# START OF RECORD LIST

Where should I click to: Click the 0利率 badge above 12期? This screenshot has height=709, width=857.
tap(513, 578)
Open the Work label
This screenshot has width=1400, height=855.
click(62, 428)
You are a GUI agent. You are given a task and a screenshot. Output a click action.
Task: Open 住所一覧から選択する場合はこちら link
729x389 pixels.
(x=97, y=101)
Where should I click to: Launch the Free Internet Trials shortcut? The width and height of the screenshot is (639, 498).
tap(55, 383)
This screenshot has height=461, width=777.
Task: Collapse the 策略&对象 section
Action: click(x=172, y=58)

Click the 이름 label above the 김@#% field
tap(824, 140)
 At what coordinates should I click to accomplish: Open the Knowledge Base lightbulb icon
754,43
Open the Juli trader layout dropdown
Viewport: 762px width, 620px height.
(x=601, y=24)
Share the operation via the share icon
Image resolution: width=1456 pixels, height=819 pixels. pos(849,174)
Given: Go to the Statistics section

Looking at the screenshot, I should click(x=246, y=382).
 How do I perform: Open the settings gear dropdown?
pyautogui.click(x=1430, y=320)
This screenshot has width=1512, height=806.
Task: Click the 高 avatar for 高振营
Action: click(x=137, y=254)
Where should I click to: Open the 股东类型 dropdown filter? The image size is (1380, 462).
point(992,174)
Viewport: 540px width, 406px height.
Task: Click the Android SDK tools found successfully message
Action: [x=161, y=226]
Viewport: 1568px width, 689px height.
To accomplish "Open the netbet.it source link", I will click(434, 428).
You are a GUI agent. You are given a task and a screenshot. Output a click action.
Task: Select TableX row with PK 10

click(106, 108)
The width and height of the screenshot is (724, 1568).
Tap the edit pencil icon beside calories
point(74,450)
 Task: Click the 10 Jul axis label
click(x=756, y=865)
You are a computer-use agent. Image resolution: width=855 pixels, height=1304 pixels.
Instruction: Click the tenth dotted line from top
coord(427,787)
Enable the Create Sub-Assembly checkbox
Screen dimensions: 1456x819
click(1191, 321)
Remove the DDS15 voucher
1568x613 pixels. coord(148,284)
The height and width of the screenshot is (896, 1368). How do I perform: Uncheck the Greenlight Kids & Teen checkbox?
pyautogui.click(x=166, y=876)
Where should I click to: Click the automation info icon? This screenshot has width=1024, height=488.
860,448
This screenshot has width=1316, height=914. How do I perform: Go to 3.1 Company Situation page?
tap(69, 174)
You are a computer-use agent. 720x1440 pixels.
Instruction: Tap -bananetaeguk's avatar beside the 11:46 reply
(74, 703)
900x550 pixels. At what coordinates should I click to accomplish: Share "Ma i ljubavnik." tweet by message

# END OF RECORD LIST

Write out all of the material above again, line for line, with no changes.

**RESULT BELOW:**
Where should I click to: Click the 0利率 badge above 12期? This screenshot has height=709, width=857.
tap(513, 578)
Open the Work label
This screenshot has width=1400, height=855.
click(62, 428)
You are a GUI agent. You are given a task and a screenshot. Output a click action.
Task: Open 住所一覧から選択する場合はこちら link
729x389 pixels.
(x=97, y=101)
Where should I click to: Launch the Free Internet Trials shortcut? The width and height of the screenshot is (639, 498).
tap(55, 383)
This screenshot has height=461, width=777.
Task: Collapse the 策略&对象 section
Action: click(x=172, y=58)

Click the 이름 label above the 김@#% field
tap(824, 140)
 At what coordinates should I click to accomplish: Open the Knowledge Base lightbulb icon
754,43
Open the Juli trader layout dropdown
Viewport: 762px width, 620px height.
(x=601, y=24)
Share the operation via the share icon
Image resolution: width=1456 pixels, height=819 pixels. pos(849,174)
Given: Go to the Statistics section

Looking at the screenshot, I should click(x=246, y=382).
 How do I perform: Open the settings gear dropdown?
pyautogui.click(x=1430, y=320)
This screenshot has width=1512, height=806.
Task: Click the 高 avatar for 高振营
Action: click(x=137, y=254)
Where should I click to: Open the 股东类型 dropdown filter? The image size is (1380, 462).
point(992,174)
Viewport: 540px width, 406px height.
Task: Click the Android SDK tools found successfully message
Action: [x=161, y=226]
Viewport: 1568px width, 689px height.
To accomplish "Open the netbet.it source link", I will click(434, 428).
You are a GUI agent. You are given a task and a screenshot. Output a click action.
Task: Select TableX row with PK 10

click(106, 108)
The width and height of the screenshot is (724, 1568).
Tap the edit pencil icon beside calories
point(74,450)
 Task: Click the 10 Jul axis label
click(x=756, y=865)
You are a computer-use agent. Image resolution: width=855 pixels, height=1304 pixels.
Instruction: Click the tenth dotted line from top
coord(427,787)
Enable the Create Sub-Assembly checkbox
Screen dimensions: 1456x819
click(1191, 321)
Remove the DDS15 voucher
1568x613 pixels. coord(148,284)
The height and width of the screenshot is (896, 1368). How do I perform: Uncheck the Greenlight Kids & Teen checkbox?
pyautogui.click(x=166, y=876)
Where should I click to: Click the automation info icon? This screenshot has width=1024, height=488.
860,448
This screenshot has width=1316, height=914. How do I perform: Go to 3.1 Company Situation page?
tap(69, 174)
You are a computer-use agent. 720x1440 pixels.
Instruction: Tap -bananetaeguk's avatar beside the 11:46 reply
(74, 703)
900x550 pixels. At what coordinates should I click to accomplish: Share "Ma i ljubavnik." tweet by message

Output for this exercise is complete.